Charity events are a golden opportunity for fitness business owners to help those who need it. And there’s no better time of the year than the holiday season, when everyone is feeling more generous.
Doing good also pays off for gym owners in the following three ways.
1. You’ll generate new leads
Hosting a charity event is a great way to get new prospects into your gym. People often attend charity events in groups, inviting family and friends and increasing your business’s exposure to more people—always a good thing.
Pro tip: Don’t make a sales pitch. The event is your sales pitch. If it goes well, you’ll get a few leads on the spot. Just be sure to have a signup sheet so you can follow up with everyone later. Send a thank-you note and a free trial or discounted membership offer.

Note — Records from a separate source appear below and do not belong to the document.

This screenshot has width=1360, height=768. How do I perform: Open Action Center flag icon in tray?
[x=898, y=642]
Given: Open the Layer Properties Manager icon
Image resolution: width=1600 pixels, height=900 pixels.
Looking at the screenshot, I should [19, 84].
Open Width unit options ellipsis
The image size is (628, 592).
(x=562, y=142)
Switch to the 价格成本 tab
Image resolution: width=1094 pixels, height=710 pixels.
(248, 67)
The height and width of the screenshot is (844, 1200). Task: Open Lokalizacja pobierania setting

2. You’ll promote your business
Philanthropy is a powerful marketing tool. You’re putting your name out there and raising your local profile. Charitable donations can have a direct positive impact on the community, and when you make the effort to do that, the public takes notice. All the while, you’re gaining valuable marketing experience that will serve you as a business owner for years to come.
Pro tip: Enlist a photographer or videographer to cover the fundraiser. You can use the images and footage to promote future events.
3. You’ll keep ’em coming back for more
Social responsibility engages people. Members will love it, reaffirming their choice to train with you. And if the cause is meaningful to participants, they’re likely to get behind it—and return for more. Make the event a tradition and participants will come back year after year, turning your gym or studio into a community institution.
Pro tip: Get creative and have some fun with it. Include props or costumes, rent a dunk tank, or hire a DJ. One fitness chain has participants “buy” trainers’ time, making them do whatever torturous drills the purchaser chooses to inflict. The more fun and memorable you can make it, the more money you’ll raise and the more you’ll appeal to current (and future) customers.